-- What this task involves --
Can you quote every one of the records below word for word, line by line?

-- Exercise materials --
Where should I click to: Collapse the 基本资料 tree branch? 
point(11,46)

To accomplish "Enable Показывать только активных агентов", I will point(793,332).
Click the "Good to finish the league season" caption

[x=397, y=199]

-- Complete response --
Where should I click to: Collapse the 基本资料 tree branch? 
point(11,46)

To accomplish "Enable Показывать только активных агентов", I will point(793,332).
Click the "Good to finish the league season" caption

[x=397, y=199]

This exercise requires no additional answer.